İş bu kararı davalı vekili süresinde istinaf etmiştir.
İLERİ SÜRÜLEN İSTİNAF SEBEPLERİ: Mahkeme tarafından dava dosyasında taraflar arasında sözleşme imkanının belirtildiğini, dosyada sözleşme olmadığını, söz konusu işlemin vekalet sözleşmesi olabileceğini belirttiğini, dava konusu olabileceğinin belirtmediğini, dava konusu hukuki nitelemeyi yanlış yaptığını, müvekkili şirketin kullanmaya çalıştığı sistemin eksik ifa edildiğini, … firması tarafından tam ve eksiksiz bir sistem kurulumu gerçekleştirilmediğini, mahkeme tarafından sadece tarafların, müvekkilin ticari defterlerinin incelenerek hüküm kurulmasının doğru olmadığını, icra inkar tazminatına hükmedilmesinin hatalı olduğunu, tüm bu nedenlerle tehiri icra taleplerinin kabulüne karar verilmesini, usul ve yasaya aykırı olarak verilen yerel mahkeme kararının bozularak ortadan kaldırılmasını, davanın reddini, tüm yargılama giderleri ve vekalet ücretinin karşı tarafa yükletilmesini talep etmiştir. Davacı vekilinin istinafa cevap dilekçesinden özetle; davalının istinaf başvurusunun reddine karar verilmesini talep etmiştir.

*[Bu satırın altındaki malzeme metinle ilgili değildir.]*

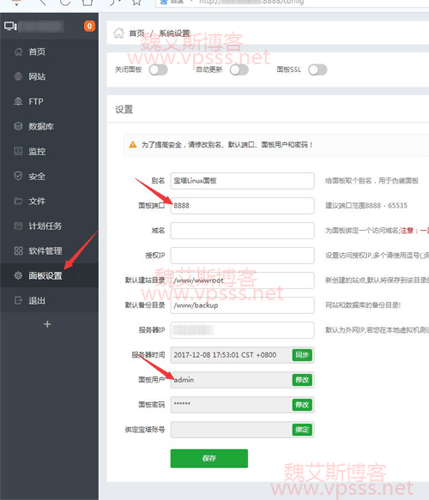Enable the 面板SSL switch
429x500 pixels.
tap(317, 70)
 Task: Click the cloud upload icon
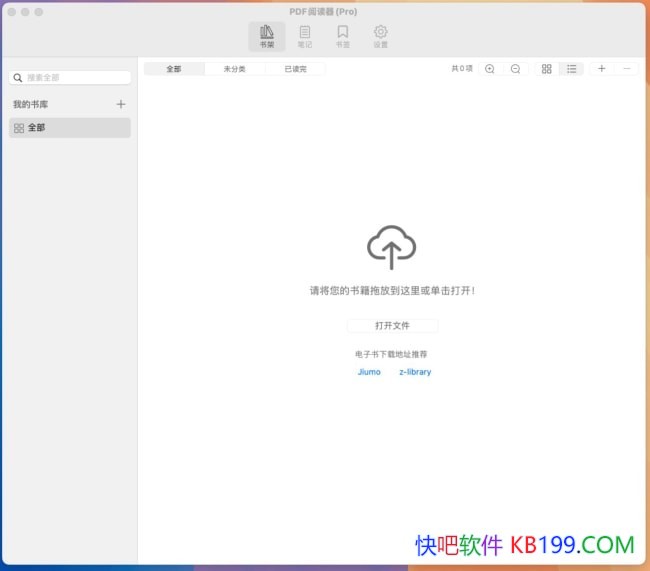click(x=391, y=246)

HUKUKİ NİTELENDİRME, DELİLLERİN VE İSTİNAF SEBEPLERİNİN DEĞERLENDİRİLMESİ: Dava, faturadan kaynaklanan alacağın tahsili için girişilen icra takibine vaki itirazın iptali istemine ilişkindir. HMK’nın 355. maddesi uyarınca istinaf itirazları ve kamu düzenine ilişkin hususlarla sınırlı olarak yapılan inceleme sonunda; Somut uyuşmazlıkta her ne kadar davalı, davaya konu işin eksik ve ayıplı ifa edildiğini savunmuş ise de bu konuda ayıp ihbarında bulunulduğuna ilişkin dosyada delil bulunmadığı anlaşılmıştır. Dosya içerisindeki bilgi ve belgelere, taraf beyanlarına ve özellikle hükme esas alınan bilirkişi raporundaki tespit ve hesaplamalara göre mahkemece davanın kısmen kabulüne karar verilmesinde usul ve yasaya aykırılık bulunmadığı anlaşılmakla yapılan bütün istinaf itirazlarının yerinde olmadığı görülmüştür. Bu itibarla; yerel mahkemece verilen kararda yazılı açıklamalara,yasal sebep ve gerekçelere binaen kararda usul,yasa ve dosya kapsamı yönlerinden herhangi bir aykırılığın bulunmadığı,kararın hukuka uygun olduğu görülmekle usul ve yasaya uygun mahkeme kararına karşı davalı tarafın yapmış olduğu istinaf itirazlarının reddi gerektiği değerlendirilmiştir. Belirtilen nedenlerle, davalı vekilinin yerinde görülmeyen tüm istinaf başvurusu itirazlarının HMK’nın 353/1-b,1 maddesi uyarınca esastan reddine karar verilmesi gerekmiştir.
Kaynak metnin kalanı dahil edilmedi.